• [Exercise]: Copy out every one of the items below exactly as it appears, without changing any line.

(Stored data)

======

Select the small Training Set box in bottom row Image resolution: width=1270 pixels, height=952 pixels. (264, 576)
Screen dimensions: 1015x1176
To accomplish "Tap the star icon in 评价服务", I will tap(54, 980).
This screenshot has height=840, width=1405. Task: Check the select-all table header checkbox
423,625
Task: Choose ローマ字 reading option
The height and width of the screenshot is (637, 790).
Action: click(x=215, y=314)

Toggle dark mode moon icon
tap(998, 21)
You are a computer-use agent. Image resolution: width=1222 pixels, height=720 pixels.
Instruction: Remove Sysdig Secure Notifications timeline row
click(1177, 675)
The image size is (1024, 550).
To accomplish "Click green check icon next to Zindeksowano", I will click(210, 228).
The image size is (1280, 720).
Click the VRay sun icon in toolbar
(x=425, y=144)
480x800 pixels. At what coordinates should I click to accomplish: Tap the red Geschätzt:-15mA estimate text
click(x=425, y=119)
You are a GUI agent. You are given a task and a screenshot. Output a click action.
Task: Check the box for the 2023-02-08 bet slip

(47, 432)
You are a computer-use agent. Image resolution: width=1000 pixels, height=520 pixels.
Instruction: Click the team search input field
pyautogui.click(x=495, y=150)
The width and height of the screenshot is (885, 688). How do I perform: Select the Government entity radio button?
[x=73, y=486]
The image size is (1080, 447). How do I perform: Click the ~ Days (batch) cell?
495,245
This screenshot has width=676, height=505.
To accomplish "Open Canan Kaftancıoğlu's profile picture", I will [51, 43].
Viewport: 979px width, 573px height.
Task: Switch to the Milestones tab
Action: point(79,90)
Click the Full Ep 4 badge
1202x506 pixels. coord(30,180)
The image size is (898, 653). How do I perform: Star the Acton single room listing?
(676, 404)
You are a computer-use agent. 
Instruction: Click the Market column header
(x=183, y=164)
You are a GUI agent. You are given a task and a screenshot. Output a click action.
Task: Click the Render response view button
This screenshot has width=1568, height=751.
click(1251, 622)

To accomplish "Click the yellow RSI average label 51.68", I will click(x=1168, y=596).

======

• [Final result]:
Select the small Training Set box in bottom row Image resolution: width=1270 pixels, height=952 pixels. (264, 576)
Screen dimensions: 1015x1176
To accomplish "Tap the star icon in 评价服务", I will tap(54, 980).
This screenshot has height=840, width=1405. Task: Check the select-all table header checkbox
423,625
Task: Choose ローマ字 reading option
The height and width of the screenshot is (637, 790).
Action: click(x=215, y=314)

Toggle dark mode moon icon
tap(998, 21)
You are a computer-use agent. Image resolution: width=1222 pixels, height=720 pixels.
Instruction: Remove Sysdig Secure Notifications timeline row
click(1177, 675)
The image size is (1024, 550).
To accomplish "Click green check icon next to Zindeksowano", I will click(210, 228).
The image size is (1280, 720).
Click the VRay sun icon in toolbar
(x=425, y=144)
480x800 pixels. At what coordinates should I click to accomplish: Tap the red Geschätzt:-15mA estimate text
click(x=425, y=119)
You are a GUI agent. You are given a task and a screenshot. Output a click action.
Task: Check the box for the 2023-02-08 bet slip

(47, 432)
You are a computer-use agent. Image resolution: width=1000 pixels, height=520 pixels.
Instruction: Click the team search input field
pyautogui.click(x=495, y=150)
The width and height of the screenshot is (885, 688). How do I perform: Select the Government entity radio button?
[x=73, y=486]
The image size is (1080, 447). How do I perform: Click the ~ Days (batch) cell?
495,245
This screenshot has width=676, height=505.
To accomplish "Open Canan Kaftancıoğlu's profile picture", I will [51, 43].
Viewport: 979px width, 573px height.
Task: Switch to the Milestones tab
Action: point(79,90)
Click the Full Ep 4 badge
1202x506 pixels. coord(30,180)
The image size is (898, 653). How do I perform: Star the Acton single room listing?
(676, 404)
You are a computer-use agent. 
Instruction: Click the Market column header
(x=183, y=164)
You are a GUI agent. You are given a task and a screenshot. Output a click action.
Task: Click the Render response view button
This screenshot has width=1568, height=751.
click(1251, 622)

To accomplish "Click the yellow RSI average label 51.68", I will click(x=1168, y=596).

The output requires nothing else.